On Thu, 2012-04-26 at 15:46 -0400, Chuck Lever wrote:
> On Apr 26, 2012, at 3:14 PM, Myklebust, Trond wrote:
> 
> > On Thu, 2012-04-26 at 15:04 -0400, Chuck Lever wrote:
> >> On Apr 26, 2012, at 2:53 PM, Myklebust, Trond wrote:
> >> 
> >>> On Thu, 2012-04-26 at 14:43 -0400, Chuck Lever wrote:
> >>>> On Apr 26, 2012, at 12:55 PM, Myklebust, Trond wrote:
> >>>> 
> >>>>> On Thu, 2012-04-26 at 12:24 -0400, Chuck Lever wrote:
> >>>>>> On Apr 23, 2012, at 4:55 PM, Chuck Lever wrote:
> >>>>> Then lets move the flavour out of the clientid string,
> >>>> 
> >>>> Removing the flavor from the nfs_client_id4 string makes sense.
> >>>> 
> >>>>> and just settle
> >>>>> for handling CLID_INUSE by changing the flavour on the SETCLIENTID call.
> >>>> 
> >>>> This is where I get hazy.  
> >>>> 
> >>>> If I simply change the authentication flavor on the existing clp->cl_rpcclient, will this affect ongoing RENEW operations that also use this transport?  Do we want subsequent RENEW operations to use the new flavor?
> >>>> 
> >>>> Thinking hypothetically, it seems to me that CLID_INUSE is really an indication of a permanent configuration error, or a software bug, and we should not bother to recover.  But maybe that's my limited imagination.  Under what use cases do you think CLID_INUSE might occur and it might be useful to attempt recovery?
> >>>> 
> >>> 
> >>> The server caches the principal name that was used to call SETCLIENTID
> >>> when the lease was established. Any attempt to call SETCLIENTID with a
> >>> different principal will result in CLID_INUSE unless the lease has
> >>> expired.
> >>> 
> >>> So what I was proposing wasn't that you try to change the authentication
> >>> flavour on an existing nfs_client. It was that when you are probing, you
> >>> can use the CLID_INUSE reply from SETCLIENTID as a direct indication
> >>> that the server is indeed trunked, and that you already hold a lease on
> >>> that server, but that the authentication flavour that you are trying to
> >>> use is wrong.
> >> 
> >> The use case would be that my client has mounted a server via address X using authentication flavor 1, and then tries to mount the same server via address Y using authentication flavor 2.
> > 
> > ...for which the result should be that all setclientid/confirm and renew
> > requests will use flavour 1.
> 
> Agreed.
> 
> >> Do we even need to retry the SETCLIENTID and to perform a SETCLIENTID_CONFIRM in that case?
> > 
> > Yes. Otherwise we end up with 2 leases on the same server.
> 
> I don't see how...  If the second SETCLIENTID fails with CLID_INUSE then the server still has the first lease that's using flavor 1.  "Boom, done."

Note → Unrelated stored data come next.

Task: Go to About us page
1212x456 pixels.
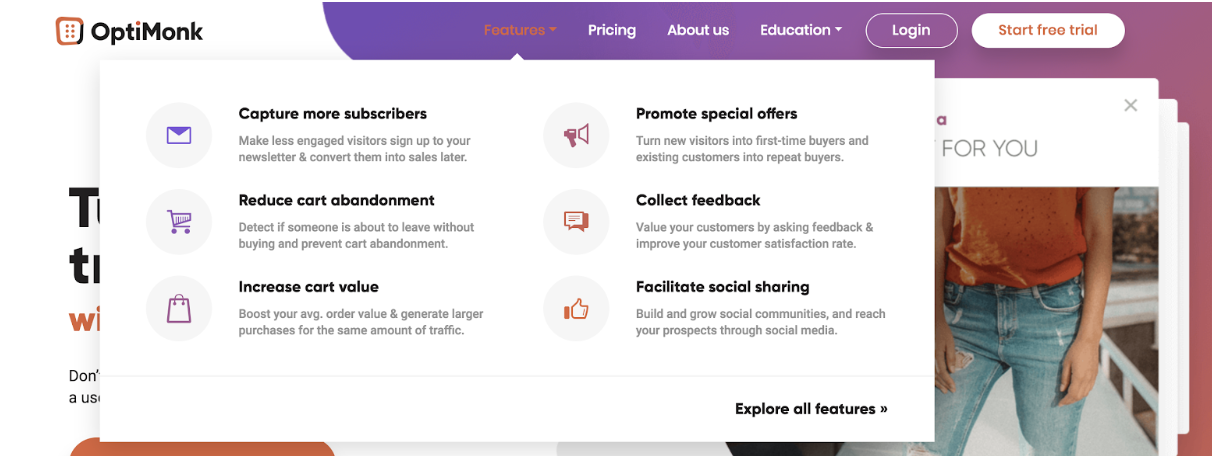Action: pyautogui.click(x=698, y=30)
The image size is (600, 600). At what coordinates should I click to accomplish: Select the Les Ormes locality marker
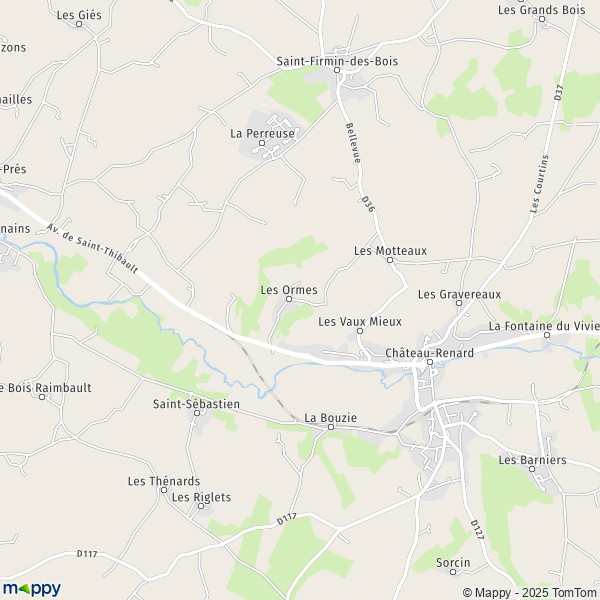[x=289, y=299]
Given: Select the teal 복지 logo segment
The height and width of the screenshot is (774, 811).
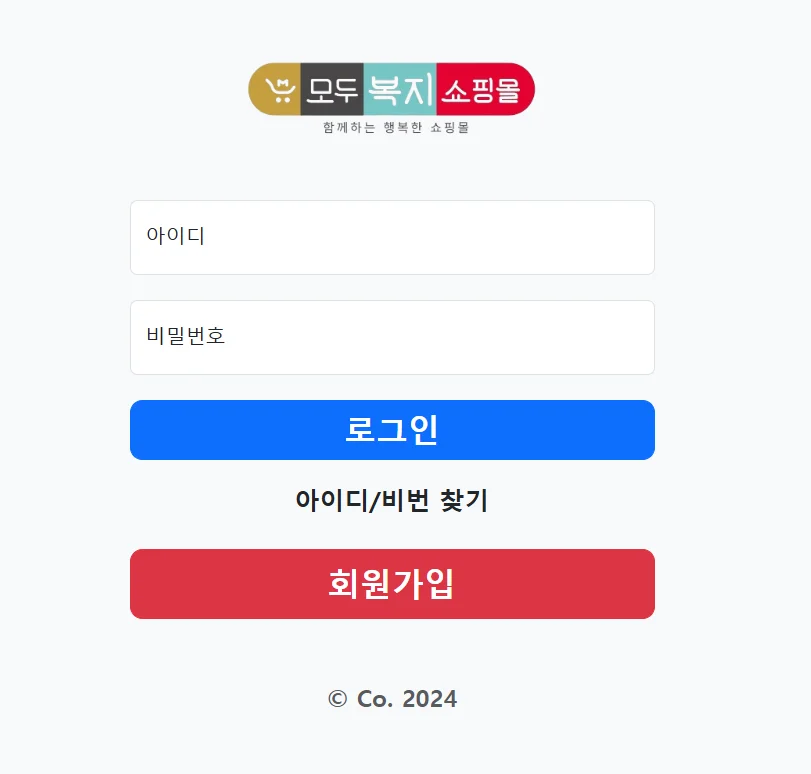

Sorry. I thought you were implying that we should use a different
clientid or something like that.

You still do need to issue the SETCLIENTID in order to figure out the
trunking topology so that you can map address Y to address X.

> >> Now, what about nfs4_reclaim_lease() ?  If the client sees CLID_INUSE during a lease reclaim, no trunking discovery is involved.
> > 
> > That would mean that the lease was expired, and that someone sent a
> > SETCLIENTID call to the server using our clientid string, but using the
> > wrong principal. There are 2 cases:
> > 
> > 1) Someone is spoofing our client. I've no idea how to recover from
> > this, short of changing the clientid string.
> 
> Maybe we should keep cl_uniquifier for case 1...?  Since nfs4_reclaim_lease() is called in the state manager, it has to do something to recover or make the waiting process error out.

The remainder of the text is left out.